At the first United Nations meeting devoted to the subject, representatives began trying to define the limits and responsibilities of so-called lethal autonomous weapons systems that could go beyond human-directed drones.

The tone of the four-day gathering was set by Michael Moeller, acting head of the U.N.'s European headquarters in Geneva, who urged the delegates to take "bold action" by adopting pre-emptive new laws to ensure there is always a person directing the weapons.

"All too often international law only responds to atrocities and suffering once it has happened," said Moeller, a Danish diplomat. "You have the opportunity to take pre-emptive action and ensure that the ultimate decision to end life remains firmly under human control."

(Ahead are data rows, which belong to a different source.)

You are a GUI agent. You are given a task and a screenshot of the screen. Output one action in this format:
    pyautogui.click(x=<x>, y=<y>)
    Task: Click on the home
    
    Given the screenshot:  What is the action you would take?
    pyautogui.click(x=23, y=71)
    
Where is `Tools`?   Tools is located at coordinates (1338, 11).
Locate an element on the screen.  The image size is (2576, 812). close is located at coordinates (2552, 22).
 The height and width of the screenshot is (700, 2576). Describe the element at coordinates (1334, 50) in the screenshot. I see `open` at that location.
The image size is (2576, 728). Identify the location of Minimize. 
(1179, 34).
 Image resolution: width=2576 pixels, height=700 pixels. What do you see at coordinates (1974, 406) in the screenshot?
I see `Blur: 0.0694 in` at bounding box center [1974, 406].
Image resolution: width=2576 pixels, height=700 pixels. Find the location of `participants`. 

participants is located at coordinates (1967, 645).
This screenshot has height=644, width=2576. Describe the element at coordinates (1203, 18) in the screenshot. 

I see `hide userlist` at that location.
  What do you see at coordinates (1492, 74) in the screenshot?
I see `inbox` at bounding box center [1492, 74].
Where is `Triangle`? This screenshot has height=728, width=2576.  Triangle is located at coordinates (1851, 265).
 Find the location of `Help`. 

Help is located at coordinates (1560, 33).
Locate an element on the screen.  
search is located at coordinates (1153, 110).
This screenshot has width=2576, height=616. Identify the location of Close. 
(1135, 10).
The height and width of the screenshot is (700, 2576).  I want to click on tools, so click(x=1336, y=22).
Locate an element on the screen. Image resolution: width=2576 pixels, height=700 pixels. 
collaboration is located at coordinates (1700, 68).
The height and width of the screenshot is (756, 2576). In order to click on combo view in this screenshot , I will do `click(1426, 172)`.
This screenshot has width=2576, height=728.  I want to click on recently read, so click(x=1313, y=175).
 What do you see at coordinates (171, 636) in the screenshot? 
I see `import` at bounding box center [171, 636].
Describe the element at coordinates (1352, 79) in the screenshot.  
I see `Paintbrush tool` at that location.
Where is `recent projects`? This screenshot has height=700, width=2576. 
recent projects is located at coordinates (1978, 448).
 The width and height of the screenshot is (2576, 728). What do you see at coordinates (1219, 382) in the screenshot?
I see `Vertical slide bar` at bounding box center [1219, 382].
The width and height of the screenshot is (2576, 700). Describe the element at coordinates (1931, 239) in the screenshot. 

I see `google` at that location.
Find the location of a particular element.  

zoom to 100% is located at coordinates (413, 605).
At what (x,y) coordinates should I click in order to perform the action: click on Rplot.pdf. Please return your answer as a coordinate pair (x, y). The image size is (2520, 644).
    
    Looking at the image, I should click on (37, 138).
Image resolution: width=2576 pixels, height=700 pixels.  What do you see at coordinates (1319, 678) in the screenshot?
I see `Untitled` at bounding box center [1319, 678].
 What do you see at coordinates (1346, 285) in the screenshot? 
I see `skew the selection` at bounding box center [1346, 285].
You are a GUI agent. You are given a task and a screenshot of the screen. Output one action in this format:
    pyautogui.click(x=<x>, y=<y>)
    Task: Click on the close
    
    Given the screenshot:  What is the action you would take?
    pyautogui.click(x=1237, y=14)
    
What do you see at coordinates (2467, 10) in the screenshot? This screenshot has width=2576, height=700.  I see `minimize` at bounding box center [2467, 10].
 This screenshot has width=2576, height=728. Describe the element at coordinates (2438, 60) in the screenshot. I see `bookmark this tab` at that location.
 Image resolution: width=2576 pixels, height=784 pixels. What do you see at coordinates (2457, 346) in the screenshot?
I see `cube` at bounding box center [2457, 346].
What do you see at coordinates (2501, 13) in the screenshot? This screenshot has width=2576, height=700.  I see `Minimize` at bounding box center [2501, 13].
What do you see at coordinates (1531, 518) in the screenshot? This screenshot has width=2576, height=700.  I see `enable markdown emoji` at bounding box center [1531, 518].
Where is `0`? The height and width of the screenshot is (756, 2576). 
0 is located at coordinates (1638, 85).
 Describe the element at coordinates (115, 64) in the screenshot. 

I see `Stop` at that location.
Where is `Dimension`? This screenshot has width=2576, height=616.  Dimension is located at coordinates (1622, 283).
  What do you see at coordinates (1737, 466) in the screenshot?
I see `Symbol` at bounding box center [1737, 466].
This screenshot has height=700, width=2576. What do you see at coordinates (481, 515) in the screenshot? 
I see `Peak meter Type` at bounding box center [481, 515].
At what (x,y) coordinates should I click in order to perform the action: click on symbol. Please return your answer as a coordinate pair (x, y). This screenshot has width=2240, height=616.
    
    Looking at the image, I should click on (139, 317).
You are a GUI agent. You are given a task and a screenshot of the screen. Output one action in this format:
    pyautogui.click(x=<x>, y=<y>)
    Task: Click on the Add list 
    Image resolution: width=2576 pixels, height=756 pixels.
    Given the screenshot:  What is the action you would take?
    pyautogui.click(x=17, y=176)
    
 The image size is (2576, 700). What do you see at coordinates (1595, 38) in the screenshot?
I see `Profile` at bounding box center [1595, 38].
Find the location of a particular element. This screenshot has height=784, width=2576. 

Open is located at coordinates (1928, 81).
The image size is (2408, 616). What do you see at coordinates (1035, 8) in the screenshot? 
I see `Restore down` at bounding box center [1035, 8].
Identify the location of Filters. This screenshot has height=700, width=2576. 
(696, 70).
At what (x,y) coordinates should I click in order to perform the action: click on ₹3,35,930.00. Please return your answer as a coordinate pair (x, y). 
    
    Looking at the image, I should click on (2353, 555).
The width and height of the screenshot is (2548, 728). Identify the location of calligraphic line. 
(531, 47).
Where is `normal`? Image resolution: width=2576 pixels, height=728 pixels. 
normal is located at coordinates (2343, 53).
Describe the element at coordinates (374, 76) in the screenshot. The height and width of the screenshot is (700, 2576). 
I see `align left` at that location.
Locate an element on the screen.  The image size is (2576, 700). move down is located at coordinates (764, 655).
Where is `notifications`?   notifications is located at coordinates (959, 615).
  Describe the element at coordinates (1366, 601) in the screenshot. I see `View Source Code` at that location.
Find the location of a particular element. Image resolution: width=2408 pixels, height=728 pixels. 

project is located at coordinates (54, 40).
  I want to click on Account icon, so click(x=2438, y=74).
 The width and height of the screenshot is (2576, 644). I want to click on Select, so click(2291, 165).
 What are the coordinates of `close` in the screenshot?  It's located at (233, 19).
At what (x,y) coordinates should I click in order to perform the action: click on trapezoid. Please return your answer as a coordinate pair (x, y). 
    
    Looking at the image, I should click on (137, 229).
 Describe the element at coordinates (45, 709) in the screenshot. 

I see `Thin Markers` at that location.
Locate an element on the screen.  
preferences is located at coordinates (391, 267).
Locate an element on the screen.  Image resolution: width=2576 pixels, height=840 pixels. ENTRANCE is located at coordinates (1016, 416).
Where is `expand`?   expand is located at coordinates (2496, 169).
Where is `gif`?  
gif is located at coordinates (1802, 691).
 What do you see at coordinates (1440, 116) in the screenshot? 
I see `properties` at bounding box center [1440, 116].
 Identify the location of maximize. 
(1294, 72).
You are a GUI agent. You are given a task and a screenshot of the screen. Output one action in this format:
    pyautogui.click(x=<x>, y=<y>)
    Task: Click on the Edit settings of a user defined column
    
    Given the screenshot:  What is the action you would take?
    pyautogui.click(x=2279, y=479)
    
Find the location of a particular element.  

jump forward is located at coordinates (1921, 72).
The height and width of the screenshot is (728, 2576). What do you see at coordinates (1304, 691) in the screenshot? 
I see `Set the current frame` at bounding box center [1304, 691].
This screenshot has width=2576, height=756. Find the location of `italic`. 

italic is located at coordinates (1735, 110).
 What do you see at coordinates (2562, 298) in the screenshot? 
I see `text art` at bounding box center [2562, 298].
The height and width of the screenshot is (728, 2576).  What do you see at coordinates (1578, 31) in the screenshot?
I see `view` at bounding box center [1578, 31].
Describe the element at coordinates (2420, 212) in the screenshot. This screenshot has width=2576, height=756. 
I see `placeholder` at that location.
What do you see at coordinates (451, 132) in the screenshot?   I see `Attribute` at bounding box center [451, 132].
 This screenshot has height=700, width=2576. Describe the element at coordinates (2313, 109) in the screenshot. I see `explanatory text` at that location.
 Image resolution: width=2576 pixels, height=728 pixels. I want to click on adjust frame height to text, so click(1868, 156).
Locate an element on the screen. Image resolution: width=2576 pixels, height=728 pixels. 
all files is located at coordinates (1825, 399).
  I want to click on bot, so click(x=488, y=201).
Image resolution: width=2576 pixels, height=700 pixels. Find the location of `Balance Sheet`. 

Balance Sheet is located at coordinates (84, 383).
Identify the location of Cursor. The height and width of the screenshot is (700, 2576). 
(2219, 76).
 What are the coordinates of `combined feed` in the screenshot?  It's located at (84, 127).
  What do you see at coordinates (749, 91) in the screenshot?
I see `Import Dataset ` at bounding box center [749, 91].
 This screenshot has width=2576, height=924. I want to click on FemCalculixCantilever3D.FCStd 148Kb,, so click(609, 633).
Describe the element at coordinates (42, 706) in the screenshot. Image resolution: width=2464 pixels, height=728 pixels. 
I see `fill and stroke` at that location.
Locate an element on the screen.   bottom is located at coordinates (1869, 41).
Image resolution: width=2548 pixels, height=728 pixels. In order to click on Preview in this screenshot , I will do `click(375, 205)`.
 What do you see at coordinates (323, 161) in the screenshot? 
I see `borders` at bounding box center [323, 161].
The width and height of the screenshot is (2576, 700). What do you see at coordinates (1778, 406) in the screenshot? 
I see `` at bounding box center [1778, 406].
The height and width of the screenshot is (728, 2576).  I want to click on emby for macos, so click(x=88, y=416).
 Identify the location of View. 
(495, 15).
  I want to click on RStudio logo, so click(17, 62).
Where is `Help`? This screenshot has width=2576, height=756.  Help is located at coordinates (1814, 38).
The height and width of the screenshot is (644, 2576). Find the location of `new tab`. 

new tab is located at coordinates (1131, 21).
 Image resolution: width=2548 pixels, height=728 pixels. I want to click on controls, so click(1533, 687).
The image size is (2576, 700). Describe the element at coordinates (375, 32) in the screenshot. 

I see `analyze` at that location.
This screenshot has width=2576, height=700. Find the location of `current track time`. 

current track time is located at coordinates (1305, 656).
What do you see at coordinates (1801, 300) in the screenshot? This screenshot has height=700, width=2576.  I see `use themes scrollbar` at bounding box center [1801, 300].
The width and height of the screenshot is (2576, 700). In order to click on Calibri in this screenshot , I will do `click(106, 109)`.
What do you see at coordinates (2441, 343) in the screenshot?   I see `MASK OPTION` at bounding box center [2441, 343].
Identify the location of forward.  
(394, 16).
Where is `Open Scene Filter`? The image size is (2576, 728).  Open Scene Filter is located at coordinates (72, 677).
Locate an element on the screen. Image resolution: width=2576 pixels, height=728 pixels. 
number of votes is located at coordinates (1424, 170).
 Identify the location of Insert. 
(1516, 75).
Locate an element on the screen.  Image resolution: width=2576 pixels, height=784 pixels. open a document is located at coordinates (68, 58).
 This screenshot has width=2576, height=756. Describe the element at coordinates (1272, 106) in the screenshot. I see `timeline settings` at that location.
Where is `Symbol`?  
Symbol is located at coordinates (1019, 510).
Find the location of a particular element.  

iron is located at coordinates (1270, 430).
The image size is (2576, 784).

Delegates from many of the nations said existing laws won't cover future weapons that could decide on targets without human intervention.

"It is indispensable to maintain control of the decision to kill another person," German Ambassador Michael Biontino told the meeting.

Brazil's Ambassador Pedro Motto Pinto Coelho said the automation of the battlefield seems inevitable, but it isn't a new phenomenon, and "the fascination produced by technology shall not prevent us from raising relevant questions about the convenience and consequences of our future choices."

U.S. diplomat and legal adviser Stephen Townley cautioned the meeting against trying to "pre-judge" the uses of emerging technologies.